(Stored data entries)
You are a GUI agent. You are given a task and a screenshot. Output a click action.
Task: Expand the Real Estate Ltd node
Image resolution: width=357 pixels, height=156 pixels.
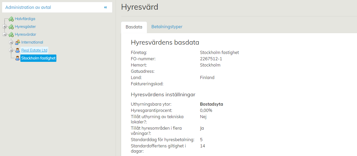tap(11, 50)
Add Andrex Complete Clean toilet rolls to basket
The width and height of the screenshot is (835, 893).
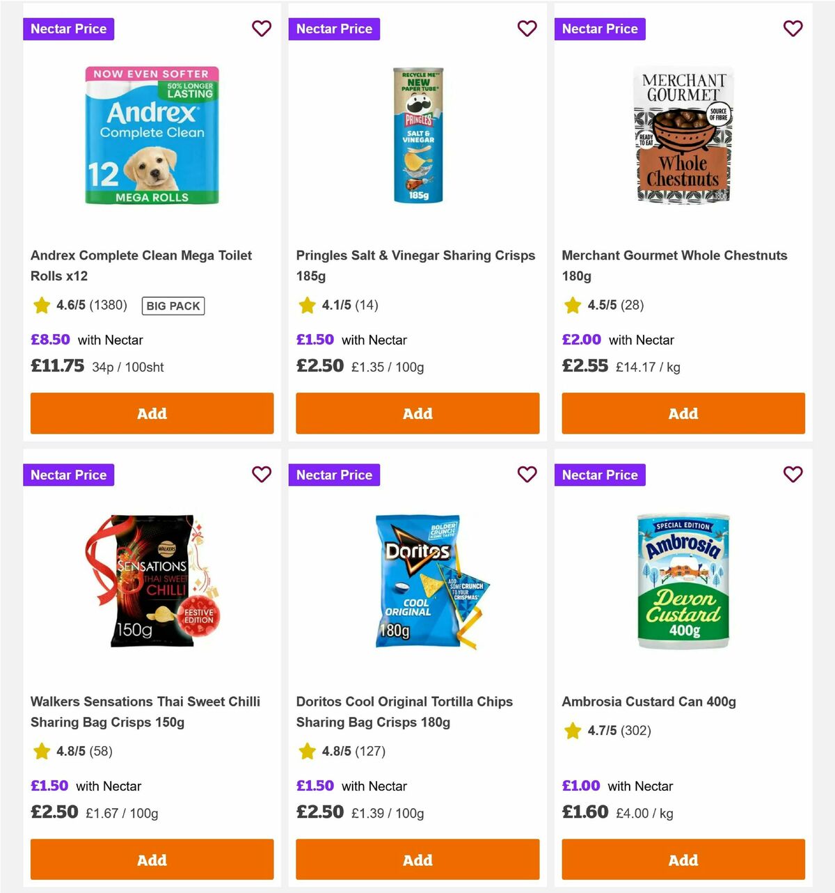[152, 413]
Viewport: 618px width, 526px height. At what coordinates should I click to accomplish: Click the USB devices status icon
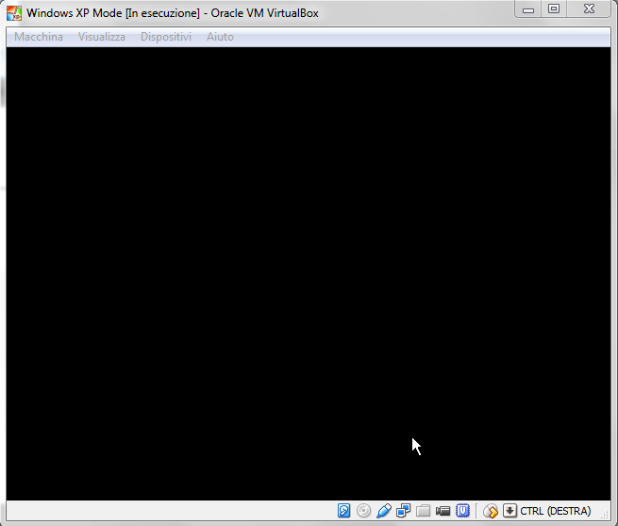click(384, 511)
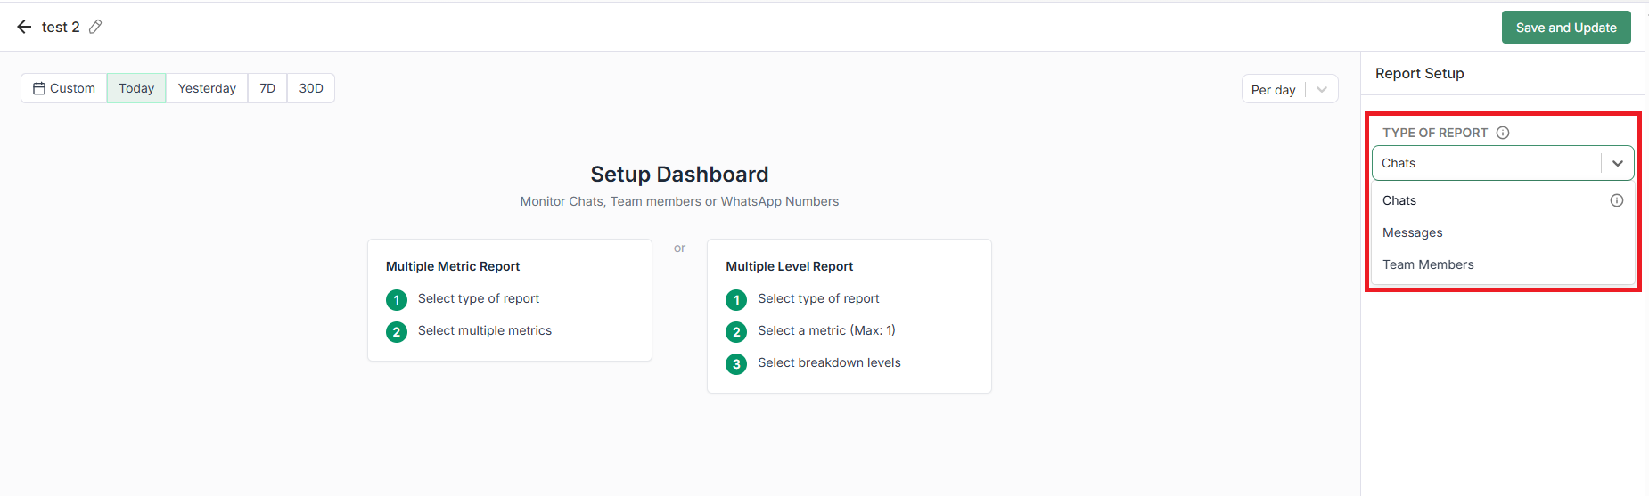
Task: Click the calendar icon in Custom button
Action: (x=39, y=88)
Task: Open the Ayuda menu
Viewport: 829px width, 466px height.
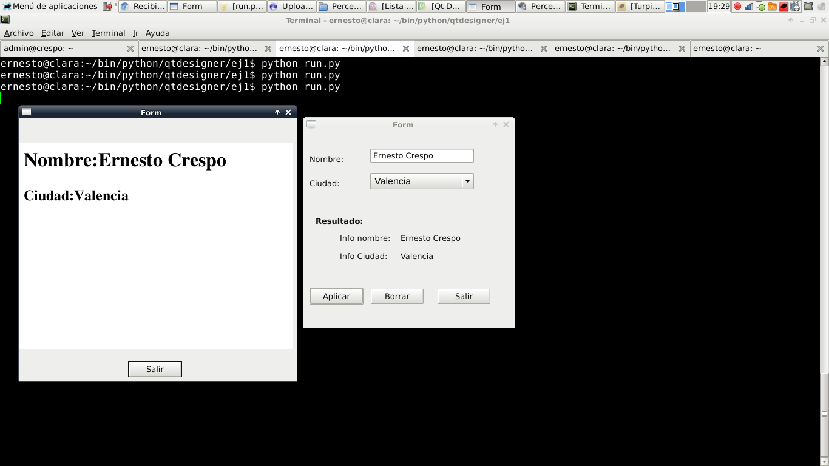Action: click(157, 33)
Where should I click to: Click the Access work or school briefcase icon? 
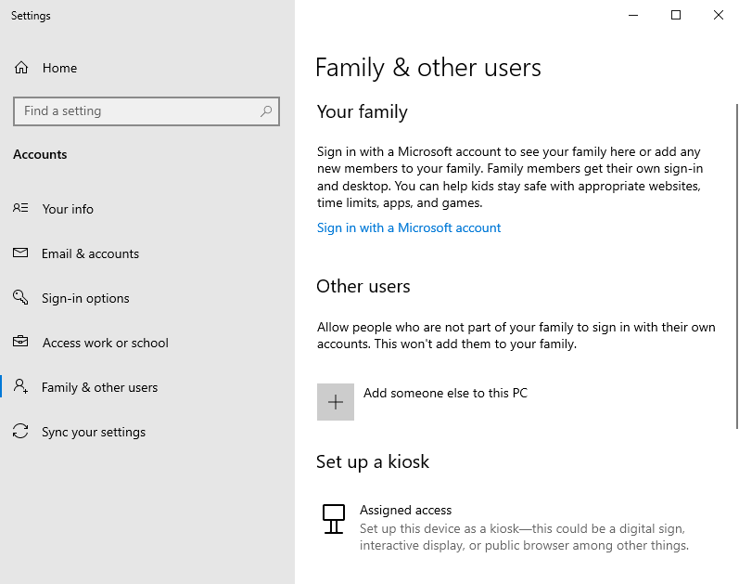pyautogui.click(x=20, y=343)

→ EXERCISE AIM: Take the line containing "Where should I" and every line after it through the end of the data, and write them out exactly, with no pictures.

→ REPLY TO THE EXERCISE:
Where should I click to: Click the Access work or school briefcase icon? 
pyautogui.click(x=20, y=343)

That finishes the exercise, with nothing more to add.